シャーレス氏 新しいデジタル化により、3つの点が具体的な変化として表れているといえる。1つ目は、産業用インターネットの存在である。IoTも含めて産業用途でインターネットの価値を享受できるようになった。

 2つ目が、スマートデバイスをより低コストで利用できるようになった点である。タブレットやスマートフォンなどのモバイル製品が高機能で低価格になり、手軽に活用できるようになった。

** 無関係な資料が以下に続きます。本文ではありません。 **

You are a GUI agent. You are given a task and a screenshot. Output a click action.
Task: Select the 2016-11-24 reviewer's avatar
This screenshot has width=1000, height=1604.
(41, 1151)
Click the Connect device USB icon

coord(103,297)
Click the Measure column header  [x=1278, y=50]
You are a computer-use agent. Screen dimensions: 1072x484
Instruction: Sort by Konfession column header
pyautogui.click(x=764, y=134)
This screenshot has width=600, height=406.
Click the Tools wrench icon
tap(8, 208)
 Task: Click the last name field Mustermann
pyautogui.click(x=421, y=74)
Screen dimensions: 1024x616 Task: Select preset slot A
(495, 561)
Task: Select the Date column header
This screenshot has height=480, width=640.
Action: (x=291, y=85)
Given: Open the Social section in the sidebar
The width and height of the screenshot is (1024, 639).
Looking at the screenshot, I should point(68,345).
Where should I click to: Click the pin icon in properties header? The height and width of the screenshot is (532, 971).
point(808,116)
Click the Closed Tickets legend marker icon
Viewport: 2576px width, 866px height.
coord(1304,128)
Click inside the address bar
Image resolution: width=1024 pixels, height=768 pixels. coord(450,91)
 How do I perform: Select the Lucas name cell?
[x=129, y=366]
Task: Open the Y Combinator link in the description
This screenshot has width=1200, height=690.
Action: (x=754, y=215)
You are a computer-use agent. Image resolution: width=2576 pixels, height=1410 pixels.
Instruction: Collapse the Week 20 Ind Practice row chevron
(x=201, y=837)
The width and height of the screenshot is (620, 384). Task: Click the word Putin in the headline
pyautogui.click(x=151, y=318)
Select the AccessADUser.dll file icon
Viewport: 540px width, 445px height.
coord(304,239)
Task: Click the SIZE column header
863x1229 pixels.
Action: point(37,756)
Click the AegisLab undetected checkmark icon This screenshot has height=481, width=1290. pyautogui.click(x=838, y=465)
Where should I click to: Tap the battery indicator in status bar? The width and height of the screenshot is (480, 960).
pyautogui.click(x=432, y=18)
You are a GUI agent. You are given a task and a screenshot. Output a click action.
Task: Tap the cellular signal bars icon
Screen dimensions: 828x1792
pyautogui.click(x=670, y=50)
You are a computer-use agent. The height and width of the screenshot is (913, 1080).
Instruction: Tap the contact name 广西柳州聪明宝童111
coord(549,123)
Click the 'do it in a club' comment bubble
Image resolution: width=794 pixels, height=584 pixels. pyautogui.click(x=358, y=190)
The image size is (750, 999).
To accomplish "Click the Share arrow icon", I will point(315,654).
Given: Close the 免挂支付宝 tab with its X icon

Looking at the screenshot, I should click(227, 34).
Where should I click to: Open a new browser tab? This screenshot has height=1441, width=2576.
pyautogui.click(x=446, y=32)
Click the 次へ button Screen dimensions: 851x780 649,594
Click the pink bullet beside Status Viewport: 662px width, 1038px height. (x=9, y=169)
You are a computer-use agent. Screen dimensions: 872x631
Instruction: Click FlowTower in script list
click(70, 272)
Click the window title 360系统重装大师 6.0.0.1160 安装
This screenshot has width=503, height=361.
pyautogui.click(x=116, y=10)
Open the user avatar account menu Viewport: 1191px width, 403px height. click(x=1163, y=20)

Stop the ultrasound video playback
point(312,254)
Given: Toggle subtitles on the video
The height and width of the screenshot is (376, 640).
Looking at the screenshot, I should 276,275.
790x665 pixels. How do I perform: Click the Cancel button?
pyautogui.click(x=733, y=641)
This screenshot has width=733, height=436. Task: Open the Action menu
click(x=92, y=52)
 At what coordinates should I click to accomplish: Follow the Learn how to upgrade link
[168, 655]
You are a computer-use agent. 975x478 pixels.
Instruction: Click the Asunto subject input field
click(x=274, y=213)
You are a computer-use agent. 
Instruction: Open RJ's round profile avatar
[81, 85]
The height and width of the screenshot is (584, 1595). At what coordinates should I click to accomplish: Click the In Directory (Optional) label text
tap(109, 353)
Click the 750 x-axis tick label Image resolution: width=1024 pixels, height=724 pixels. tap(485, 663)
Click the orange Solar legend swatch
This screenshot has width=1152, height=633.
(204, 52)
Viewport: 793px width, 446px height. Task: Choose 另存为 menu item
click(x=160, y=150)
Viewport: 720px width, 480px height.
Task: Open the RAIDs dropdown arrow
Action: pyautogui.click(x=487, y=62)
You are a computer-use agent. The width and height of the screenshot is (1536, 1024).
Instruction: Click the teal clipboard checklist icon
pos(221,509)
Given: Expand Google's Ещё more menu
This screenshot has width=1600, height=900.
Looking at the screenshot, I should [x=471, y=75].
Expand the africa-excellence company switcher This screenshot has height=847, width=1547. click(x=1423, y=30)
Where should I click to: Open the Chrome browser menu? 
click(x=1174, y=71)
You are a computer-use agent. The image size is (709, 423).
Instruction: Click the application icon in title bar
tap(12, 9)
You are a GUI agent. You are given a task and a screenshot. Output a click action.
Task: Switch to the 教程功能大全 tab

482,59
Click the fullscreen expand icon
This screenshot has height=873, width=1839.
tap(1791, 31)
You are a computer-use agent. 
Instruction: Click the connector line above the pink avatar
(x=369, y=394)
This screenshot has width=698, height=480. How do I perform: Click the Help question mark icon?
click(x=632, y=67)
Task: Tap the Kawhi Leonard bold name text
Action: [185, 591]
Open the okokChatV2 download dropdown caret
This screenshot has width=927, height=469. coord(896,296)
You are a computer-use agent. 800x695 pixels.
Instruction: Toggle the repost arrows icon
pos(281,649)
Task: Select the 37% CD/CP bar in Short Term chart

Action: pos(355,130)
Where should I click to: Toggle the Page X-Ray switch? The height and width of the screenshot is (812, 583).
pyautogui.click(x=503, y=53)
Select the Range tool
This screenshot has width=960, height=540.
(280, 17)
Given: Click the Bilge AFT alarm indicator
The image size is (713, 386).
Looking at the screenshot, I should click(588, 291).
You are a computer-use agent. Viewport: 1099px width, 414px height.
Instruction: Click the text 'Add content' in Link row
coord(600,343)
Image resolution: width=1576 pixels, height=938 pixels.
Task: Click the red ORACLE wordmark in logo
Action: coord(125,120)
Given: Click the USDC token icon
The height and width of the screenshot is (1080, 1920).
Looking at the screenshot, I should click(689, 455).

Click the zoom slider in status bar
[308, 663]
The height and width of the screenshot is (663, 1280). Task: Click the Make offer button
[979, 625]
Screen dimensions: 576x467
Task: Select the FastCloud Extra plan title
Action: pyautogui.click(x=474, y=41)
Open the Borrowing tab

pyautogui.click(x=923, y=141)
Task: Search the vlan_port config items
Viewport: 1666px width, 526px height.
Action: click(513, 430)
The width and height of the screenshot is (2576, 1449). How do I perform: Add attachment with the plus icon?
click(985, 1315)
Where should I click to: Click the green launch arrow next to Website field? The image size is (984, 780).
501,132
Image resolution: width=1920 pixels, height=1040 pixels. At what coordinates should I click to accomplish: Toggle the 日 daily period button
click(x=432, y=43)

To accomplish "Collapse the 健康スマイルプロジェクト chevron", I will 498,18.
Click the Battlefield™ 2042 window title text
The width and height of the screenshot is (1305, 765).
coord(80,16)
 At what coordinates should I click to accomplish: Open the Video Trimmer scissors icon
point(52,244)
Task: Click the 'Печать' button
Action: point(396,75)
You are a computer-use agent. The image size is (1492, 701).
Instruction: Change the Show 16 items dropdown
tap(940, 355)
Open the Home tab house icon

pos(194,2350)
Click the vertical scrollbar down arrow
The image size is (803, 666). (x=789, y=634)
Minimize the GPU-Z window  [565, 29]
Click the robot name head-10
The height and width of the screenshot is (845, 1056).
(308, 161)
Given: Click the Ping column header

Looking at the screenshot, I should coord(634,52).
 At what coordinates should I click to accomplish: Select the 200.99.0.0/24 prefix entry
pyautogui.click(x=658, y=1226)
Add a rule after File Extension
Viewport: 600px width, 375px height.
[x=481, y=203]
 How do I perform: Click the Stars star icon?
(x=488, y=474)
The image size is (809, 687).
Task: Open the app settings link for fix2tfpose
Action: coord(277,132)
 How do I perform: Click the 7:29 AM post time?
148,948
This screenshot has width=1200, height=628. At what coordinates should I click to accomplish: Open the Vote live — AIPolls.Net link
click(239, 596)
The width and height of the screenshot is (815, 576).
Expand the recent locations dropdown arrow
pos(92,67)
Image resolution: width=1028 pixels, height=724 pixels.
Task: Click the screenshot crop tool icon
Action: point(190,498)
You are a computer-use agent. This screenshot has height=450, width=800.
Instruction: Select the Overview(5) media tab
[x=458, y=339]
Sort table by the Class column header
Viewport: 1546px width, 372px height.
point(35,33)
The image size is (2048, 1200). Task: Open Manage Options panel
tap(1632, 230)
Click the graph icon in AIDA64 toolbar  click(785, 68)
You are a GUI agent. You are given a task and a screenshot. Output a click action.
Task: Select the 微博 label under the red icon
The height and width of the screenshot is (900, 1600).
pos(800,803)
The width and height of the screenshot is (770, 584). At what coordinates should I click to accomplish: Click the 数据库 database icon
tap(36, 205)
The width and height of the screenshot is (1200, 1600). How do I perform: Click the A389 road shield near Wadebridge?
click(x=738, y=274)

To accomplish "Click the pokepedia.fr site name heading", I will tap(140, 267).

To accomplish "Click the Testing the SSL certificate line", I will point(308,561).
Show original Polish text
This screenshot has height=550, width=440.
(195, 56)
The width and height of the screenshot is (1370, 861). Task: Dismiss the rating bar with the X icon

 3つ目が積層造形(アディティブマニュファクチャリング)技術だ。積層造形技術についても、既に25年以上が経過している技術で試作用途ではラピッドプロトタイピングとして定着しているものだ。こうした技術が再注目されている点でも、特徴的だといえる。

「モノ」から「体験」へ

MONOist こうした変化が進む中でダッソーでは製造業の未来をどう考えていますか。

シャーレス氏 ダッソーでは2012年に製造業の未来を見据えて、新しい戦略を立てた。その背景となったのが、製造業の将来は「体験型経済(エクスペリエンスエコノミー)」に支配されるということである。

 人々が製造業からモノを買う時、それは「モノ」そのものがほしいのではなく、「モノ」から生み出される「体験」を得たいと思っているからだ。従来は「モノ」と「体験」は切り離せないものだったが、デジタル技術の進化により、これらを切り離して提供できるようになった。象徴的なのが「Uber※)」だといえる。また、「モノ」を通した体験で考えても、Tesla Motors(テスラ)の電気自動車(EV)などは、1度買ったモノとしての価値だけでなく、ソフトウェアのバージョンアップにより、毎回新しい“体験”を提供できる。こうした新たな価値を生み出す“体験”を中心とした製造業のパラダイムシフトが起こっている。こうしたことが、デジタル化によって実現できるようになったのだ。

※)Uber:スマートフォンなどのアプリベースの自動車による移動サービス。タクシーの代わりのように使える。米国などではアマチュアドライバーがドライバー登録をして顧客を運ぶケースもあり、価格の安さなどが特徴である。

 この流れからダッソーが、「エクスペリエンスエコノミー(体験型経済)」の基盤として、訴求しているのが「3Dエクスペリエンス・プラットフォーム(3D Experience Platform)」である。3Dエクスぺリエンス・プラットフォームは、CADなどで作成される3Dデータを基軸に、製品開発や生産、販売、マーケティングなど、製造業の一連のビジネスを支えるプラットフォームで2012年から訴求している。ダッソーでは1999年に業界に先駆けてPLM(Product Lifecycle Management)を提唱するなど、製造業の業務プロセスにおいて、新たな価値を訴求し続けてきたという歴史がある。3Dエクスペリエンス・プラットフォームについても、これら体験型経済へと移行する製造業の未来を見据えたものである。